__Your assignment__.
Identify each line below that contains the word "will", and copy it out.

---------- Records provided ----------

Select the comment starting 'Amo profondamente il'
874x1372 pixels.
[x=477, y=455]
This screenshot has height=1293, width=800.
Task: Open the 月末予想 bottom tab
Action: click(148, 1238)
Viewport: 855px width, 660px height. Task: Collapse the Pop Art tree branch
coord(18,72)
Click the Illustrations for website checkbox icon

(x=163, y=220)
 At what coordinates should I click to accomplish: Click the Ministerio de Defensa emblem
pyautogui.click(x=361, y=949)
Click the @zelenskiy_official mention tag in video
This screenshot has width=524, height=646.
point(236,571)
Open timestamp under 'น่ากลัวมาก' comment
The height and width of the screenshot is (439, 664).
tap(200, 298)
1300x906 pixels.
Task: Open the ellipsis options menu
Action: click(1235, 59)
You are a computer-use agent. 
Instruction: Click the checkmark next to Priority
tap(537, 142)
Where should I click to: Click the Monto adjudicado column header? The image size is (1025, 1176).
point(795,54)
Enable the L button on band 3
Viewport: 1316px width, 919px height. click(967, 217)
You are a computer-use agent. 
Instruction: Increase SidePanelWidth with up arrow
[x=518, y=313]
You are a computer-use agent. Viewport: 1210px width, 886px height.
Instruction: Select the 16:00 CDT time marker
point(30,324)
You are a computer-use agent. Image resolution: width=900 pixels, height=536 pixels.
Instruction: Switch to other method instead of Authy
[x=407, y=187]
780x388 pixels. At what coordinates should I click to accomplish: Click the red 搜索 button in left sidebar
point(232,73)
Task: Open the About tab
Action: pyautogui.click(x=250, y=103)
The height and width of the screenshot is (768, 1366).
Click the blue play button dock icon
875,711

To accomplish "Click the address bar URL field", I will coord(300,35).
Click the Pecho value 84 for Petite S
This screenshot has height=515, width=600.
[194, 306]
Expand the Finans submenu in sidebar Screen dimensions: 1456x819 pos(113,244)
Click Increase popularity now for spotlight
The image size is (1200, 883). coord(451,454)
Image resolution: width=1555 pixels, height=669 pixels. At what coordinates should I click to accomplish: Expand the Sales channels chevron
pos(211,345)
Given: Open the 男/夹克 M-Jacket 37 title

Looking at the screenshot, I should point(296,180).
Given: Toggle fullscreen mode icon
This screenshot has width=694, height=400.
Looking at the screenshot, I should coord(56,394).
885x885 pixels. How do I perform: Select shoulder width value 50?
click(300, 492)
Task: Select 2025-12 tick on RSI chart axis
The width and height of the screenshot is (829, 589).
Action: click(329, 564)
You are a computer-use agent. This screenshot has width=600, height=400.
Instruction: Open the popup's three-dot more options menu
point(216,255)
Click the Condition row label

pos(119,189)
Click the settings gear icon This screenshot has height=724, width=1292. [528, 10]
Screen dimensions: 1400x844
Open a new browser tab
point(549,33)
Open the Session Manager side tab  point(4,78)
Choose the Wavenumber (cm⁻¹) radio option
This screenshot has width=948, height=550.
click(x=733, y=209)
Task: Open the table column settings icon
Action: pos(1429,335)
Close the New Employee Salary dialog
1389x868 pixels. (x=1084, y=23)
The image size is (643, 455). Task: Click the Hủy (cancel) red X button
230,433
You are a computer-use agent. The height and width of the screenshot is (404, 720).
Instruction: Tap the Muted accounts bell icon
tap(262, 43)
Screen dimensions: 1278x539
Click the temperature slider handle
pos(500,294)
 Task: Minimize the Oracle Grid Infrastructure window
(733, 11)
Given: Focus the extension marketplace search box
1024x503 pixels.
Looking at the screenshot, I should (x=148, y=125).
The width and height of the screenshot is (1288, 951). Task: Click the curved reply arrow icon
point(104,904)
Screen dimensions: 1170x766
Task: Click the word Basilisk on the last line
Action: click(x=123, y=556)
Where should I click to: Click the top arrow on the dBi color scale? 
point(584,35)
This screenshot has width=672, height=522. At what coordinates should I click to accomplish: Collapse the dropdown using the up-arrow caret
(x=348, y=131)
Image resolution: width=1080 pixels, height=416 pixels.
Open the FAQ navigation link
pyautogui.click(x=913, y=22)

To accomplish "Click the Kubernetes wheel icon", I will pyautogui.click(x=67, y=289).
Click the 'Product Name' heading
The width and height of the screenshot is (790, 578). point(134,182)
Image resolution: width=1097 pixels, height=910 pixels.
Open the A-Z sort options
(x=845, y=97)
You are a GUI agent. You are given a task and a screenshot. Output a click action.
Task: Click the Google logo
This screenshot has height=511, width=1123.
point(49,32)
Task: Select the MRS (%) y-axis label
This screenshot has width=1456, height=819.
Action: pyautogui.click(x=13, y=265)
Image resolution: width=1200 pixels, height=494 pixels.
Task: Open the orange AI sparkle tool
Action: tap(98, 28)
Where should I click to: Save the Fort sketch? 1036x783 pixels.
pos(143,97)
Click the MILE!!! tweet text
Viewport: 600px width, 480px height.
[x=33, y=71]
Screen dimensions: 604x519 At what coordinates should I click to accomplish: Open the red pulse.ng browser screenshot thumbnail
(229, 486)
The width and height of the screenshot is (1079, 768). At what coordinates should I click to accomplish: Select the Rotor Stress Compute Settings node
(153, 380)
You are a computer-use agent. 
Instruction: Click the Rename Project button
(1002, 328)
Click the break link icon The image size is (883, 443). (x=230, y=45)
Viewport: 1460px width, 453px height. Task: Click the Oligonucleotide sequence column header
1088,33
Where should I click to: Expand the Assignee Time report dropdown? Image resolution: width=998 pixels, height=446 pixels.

----------

__Output below__.
To accomplish "Click the address bar URL field", I will coord(300,35).
To accomplish "Click the Kubernetes wheel icon", I will pyautogui.click(x=67, y=289).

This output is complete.